Ukrainian President Volodymyr Zelensky led tributes on Friday to Dmytro Kotsiubailo, a renowned commander known as "Da Vinci" who won public affection for committing his entire adult life to fighting Russia and its proxies.
The 27-year-old, whose unit is called Da Vinci's Wolves, was killed this week in Bakhmut, the eastern Ukrainian city that has since August experienced the deadliest fighting of the war and remains fiercely contested.
Zelensky appeared with the visiting Finnish prime minister, Sanna Marin, at the ornate, golden-domed St. Michael's Cathedral in central Kyiv to lay flowers on Kotsiubailo's coffin.
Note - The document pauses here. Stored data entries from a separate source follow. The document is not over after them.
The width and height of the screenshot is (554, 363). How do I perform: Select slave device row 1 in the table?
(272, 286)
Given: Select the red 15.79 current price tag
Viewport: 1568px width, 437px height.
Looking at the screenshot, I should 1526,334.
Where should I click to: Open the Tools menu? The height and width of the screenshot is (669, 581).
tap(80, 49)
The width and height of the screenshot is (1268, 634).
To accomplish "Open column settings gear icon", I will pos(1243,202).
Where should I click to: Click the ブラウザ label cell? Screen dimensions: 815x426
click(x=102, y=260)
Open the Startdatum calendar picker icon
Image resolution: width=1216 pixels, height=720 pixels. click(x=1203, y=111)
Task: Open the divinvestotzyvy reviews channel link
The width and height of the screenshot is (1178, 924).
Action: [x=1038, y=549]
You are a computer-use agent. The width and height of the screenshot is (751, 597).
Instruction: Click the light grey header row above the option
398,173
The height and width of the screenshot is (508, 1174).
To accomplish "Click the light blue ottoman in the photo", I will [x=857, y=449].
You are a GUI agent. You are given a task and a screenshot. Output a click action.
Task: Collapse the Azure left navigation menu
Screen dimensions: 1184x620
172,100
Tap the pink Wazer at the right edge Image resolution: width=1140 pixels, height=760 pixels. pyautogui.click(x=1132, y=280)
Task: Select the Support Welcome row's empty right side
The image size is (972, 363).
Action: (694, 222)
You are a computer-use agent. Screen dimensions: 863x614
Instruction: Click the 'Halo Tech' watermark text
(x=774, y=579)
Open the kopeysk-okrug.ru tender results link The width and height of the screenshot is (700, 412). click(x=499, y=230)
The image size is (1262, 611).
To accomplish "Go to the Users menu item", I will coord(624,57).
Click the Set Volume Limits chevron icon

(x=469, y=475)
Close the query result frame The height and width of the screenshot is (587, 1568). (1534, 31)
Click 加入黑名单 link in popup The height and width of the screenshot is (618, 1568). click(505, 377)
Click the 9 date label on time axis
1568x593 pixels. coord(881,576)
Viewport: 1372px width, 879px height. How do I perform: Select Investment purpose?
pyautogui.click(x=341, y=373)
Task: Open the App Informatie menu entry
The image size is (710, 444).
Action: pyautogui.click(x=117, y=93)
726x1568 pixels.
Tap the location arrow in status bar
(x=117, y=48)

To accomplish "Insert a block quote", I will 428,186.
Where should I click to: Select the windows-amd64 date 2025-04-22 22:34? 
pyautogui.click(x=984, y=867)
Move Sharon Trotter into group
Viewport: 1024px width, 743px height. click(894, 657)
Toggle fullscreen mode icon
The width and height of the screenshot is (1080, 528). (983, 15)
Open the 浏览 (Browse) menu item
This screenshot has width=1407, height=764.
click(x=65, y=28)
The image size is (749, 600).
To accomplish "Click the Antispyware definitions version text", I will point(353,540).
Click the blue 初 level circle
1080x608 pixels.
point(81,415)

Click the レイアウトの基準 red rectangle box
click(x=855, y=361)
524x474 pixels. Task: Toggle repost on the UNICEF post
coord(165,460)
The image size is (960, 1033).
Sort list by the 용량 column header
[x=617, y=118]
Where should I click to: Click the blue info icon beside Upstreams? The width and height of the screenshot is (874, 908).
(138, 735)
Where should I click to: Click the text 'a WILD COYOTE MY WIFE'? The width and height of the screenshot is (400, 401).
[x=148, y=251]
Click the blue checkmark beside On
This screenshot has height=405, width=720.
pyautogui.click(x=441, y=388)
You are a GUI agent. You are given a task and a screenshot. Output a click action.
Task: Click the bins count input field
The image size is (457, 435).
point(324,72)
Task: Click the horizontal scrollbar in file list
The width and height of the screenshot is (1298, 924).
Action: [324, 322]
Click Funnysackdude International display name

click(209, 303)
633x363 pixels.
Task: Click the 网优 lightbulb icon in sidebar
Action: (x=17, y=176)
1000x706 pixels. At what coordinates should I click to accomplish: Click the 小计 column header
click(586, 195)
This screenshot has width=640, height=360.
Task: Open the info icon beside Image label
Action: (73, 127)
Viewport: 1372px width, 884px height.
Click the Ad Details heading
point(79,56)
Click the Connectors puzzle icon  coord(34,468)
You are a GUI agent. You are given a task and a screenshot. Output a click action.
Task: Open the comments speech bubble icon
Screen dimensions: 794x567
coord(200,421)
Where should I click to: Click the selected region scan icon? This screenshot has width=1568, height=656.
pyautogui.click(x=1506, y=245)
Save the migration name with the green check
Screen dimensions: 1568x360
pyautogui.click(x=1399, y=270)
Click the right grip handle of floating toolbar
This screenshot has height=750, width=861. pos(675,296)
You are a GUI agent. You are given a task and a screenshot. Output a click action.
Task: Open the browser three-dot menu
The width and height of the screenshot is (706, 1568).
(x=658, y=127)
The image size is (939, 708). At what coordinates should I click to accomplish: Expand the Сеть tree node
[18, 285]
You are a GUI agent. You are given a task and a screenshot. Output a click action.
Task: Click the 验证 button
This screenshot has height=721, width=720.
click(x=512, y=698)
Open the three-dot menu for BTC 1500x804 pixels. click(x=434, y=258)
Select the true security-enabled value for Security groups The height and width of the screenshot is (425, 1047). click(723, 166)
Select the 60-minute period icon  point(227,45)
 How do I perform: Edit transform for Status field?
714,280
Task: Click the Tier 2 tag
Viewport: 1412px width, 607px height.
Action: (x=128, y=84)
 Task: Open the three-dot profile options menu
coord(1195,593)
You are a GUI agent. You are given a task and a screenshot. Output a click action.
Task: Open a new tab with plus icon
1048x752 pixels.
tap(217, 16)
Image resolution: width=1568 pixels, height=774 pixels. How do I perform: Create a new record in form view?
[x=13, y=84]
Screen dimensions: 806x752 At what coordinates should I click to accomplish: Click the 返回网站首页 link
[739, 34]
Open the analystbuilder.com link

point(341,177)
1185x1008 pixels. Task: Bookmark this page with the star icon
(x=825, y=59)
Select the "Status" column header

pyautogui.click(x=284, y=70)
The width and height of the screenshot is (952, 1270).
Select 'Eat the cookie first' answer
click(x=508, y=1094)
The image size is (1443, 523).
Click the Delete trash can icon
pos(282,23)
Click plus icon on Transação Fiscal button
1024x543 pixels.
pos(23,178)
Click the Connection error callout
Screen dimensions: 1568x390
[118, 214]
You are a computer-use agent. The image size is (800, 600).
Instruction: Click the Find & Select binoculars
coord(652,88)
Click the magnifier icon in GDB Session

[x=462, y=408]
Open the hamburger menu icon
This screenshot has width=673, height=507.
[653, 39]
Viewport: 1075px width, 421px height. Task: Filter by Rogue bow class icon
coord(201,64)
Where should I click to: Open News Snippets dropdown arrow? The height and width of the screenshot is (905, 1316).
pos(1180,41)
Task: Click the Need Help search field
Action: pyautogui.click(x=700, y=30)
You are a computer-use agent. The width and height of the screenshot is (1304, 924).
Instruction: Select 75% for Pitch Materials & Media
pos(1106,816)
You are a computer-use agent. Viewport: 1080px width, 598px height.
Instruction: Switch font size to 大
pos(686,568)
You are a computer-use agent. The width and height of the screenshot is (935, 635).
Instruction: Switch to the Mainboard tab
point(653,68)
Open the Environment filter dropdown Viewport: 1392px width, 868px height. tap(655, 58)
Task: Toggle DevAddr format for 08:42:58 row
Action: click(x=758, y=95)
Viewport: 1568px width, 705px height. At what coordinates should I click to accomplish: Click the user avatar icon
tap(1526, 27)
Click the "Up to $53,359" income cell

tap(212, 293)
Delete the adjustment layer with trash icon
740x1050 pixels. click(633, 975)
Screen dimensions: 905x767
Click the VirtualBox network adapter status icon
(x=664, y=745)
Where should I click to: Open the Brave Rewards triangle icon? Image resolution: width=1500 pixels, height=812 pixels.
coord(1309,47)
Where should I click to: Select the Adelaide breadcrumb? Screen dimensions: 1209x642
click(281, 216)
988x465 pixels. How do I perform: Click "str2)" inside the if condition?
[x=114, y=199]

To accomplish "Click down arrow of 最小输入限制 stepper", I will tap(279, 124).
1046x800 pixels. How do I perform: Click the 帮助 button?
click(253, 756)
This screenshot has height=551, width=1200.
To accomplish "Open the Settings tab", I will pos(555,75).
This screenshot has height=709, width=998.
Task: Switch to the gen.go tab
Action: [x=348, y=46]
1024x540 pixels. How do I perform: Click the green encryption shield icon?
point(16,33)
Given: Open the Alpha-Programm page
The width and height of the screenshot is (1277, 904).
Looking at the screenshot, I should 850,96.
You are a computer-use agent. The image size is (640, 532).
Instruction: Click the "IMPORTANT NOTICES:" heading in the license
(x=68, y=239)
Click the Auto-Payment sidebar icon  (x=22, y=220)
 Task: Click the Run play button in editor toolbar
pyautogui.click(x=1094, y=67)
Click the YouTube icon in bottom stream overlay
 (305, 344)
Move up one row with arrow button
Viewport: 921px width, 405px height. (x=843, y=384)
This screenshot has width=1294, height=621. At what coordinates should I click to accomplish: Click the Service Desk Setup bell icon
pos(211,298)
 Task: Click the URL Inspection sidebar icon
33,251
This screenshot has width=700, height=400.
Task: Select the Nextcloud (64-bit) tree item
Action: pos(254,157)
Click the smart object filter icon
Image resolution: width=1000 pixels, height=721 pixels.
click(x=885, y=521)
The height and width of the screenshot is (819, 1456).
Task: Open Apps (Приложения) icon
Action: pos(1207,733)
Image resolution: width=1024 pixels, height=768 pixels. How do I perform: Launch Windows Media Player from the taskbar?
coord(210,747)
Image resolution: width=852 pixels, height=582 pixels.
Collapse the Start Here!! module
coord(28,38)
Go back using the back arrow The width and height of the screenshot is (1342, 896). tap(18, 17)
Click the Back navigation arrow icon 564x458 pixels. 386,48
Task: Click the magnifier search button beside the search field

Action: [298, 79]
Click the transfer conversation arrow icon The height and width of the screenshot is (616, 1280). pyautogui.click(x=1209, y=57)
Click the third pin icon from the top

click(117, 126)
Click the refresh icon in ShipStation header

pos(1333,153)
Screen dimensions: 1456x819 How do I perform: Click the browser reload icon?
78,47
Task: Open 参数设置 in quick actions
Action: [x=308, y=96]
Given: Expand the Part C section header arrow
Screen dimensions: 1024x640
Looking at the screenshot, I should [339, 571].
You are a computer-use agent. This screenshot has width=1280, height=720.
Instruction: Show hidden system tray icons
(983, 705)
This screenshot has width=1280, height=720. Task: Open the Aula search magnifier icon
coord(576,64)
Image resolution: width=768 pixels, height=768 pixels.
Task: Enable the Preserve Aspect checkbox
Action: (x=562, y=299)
“It hurts to lose our heroes. Brave, courageous, strong. Loyal to themselves and to the state.”
Ukrainian President Volodymyr Zelensky
"It hurts to lose our heroes. Brave, courageous, strong. Loyal to themselves and to the state," Zelensky said on the Telegram app.
"I handed over to Oksana Kotsiubailo, Da Vinci's mother, the Cross of Military Merit, which her son was posthumously awarded. We will never forget. And we will always be grateful."
Hundreds gather in Independence Square to pay their respects
Later, hundreds of people gathered in the nearby Independence Square, a symbol of Ukraine's attempts to prise itself from Russia's sphere of influence and move closer to the European Union.
Defense Minister Oleksii Reznikov and General Valeriy Zaluzhnyi, head of Ukraine's armed forces, were among the dignitaries to pay their respects on the square.
Kotsiubailo was made a "Hero of Ukraine" by Zelensky in 2022, before Russia's full-scale invasion, for his role in fighting pro-Russian separatists in eastern Ukraine since the start of the armed conflict in 2014.
Linked with the right-wing movement Right Sector, he is one of several figures from nationalist groups, some of which took part in a 2014 uprising that toppled Ukraine's pro-Russian president, whose reputations have grown in the past year.
Critics say the groups' radicalism and history of violence have helped Russian media to portray them as "neo-Nazis" who threaten Russian speakers living in Ukraine.
President Vladimir Putin has justified his invasion by saying it is the only way to rid Ukraine of "neo-Nazis" backed by Western allies bent on destroying Russia.
Kyiv and Western leaders dismiss such claims, and describe Europe's worst conflict since World War Two as a land grab that is destined to fail.
In Russia, pro-Kremlin commentators and Yevgeny Prigozhin, head of the Wagner mercenary group whose fighters have been leading the charge in Bakhmut, celebrated Kotsiubailo's death.